Prior to construction initiation, activities should be broken into phases. Grading activities should be limited to the phase immediately under construction to decrease the time that soil is exposed, which, in turn, decreases the potential for erosion. Additional phases should begin only when the last phase is near completion and preferably exposed soil has been stabilized. Construction scheduling should facilitate installation of erosion and sediment control measures prior to construction start, detail time limits for soil stabilization after grading occurs, and schedule BMP maintenance.
- Immediately Stabilize Exposed Soils.
Exposed soils should be stabilized within two weeks of the onset of exposure. The long-term goal is to establish permanent vegetation after each phase of construction; however, mulch, hydroseeding, or other means of soil coverage may protect exposed soil while facilitating vegetation growth. The stormwater site plan should detail appropriate plant species to be seeded, as well as weather and climactic conditions necessary for germination and successful vegetation establishment.
- Protect Steep Slopes and Cuts.
Cutting and grading of steep slopes (>15 percent) should be avoided wherever possible. If a steep slope exists, all water flowing onto the slope should be redirected with diversions or a slope drain. Silt fence at top and toe of the slope must be anchored well, although this measure may not provide adequate protection by itself. On steep slopes, jute netting and erosion control blankets (geotextiles) should be used in conjunction with seeding or mulching, as seeding alone may not be effective.
- Install Perimeter Controls to Filter Sediments.
Silt fence should be properly installed around the perimeter of the construction site. A fiber roll on the inside (site-facing) of the silt fence works to provide additional filtration. In areas of heavy flows or breech concern, a properly sized earthen dike with a stabilized outlet should be created. In addition, catch basin inlets receiving stormwater flows from the construction site must be protected with adequate inlet controls.
- Employ Advanced Sediment Settling Controls.
Sediment Basins should be created where space is available; however, discharge from basins must be non-turbid. The use of skimmers and multiple cell construction of basins assist in sediment drop-out.
- Certify and Train Contractors on Stormwater Site Plan Implementation.
Contractors and/or construction staff should be trained in erosion and sediment control practices and procedures to effectively install and manage erosion and sediment control features. Meetings and site inspections by municipal staff provide opportunities for discussion of effective BMPs with site staff. Inspectors should make a strong commitment to contractor education to develop a constructive and responsive relationship.

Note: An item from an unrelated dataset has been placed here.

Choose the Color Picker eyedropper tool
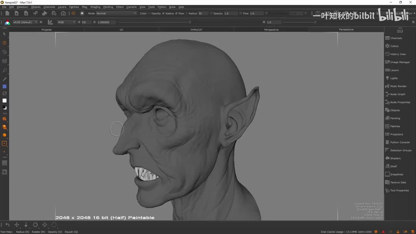 (5, 79)
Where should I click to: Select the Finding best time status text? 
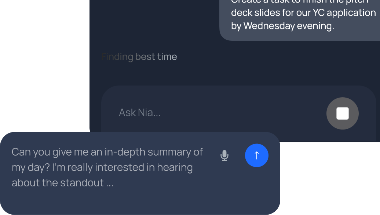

- Control Waste at the Construction Site.
The site plan should describe the type of construction site waste found at the site (such as discarded building materials, concrete truck washout, chemicals, litter, and sanitary waste) and how that waste will be controlled to minimize adverse impacts to water quality. For example, concrete washout and trash storage areas should be clearly labeled on the plan and should be located away from waterbodies and catch basin inlets.

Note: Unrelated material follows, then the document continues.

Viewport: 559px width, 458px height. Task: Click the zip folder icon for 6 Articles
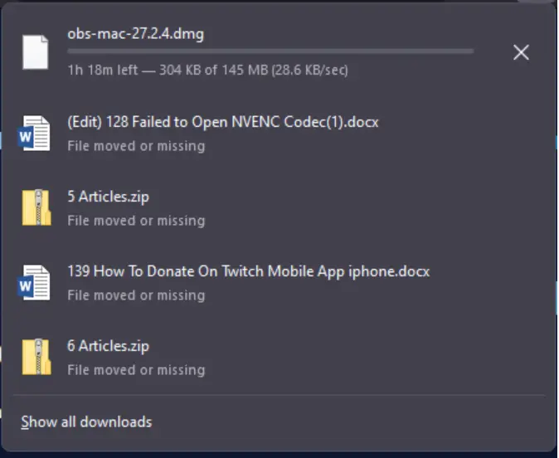(36, 357)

- Inspect and Maintain BMPs.
Each stormwater site plan should clearly describe the construction site operator's BMP inspection and maintenance, including who will inspect the site and how often. Ideally, an example inspection form should be included with the plan. Inspections should occur at a regular interval and should also occur immediately before and after rain events. The plan should also describe how BMPs will be maintained.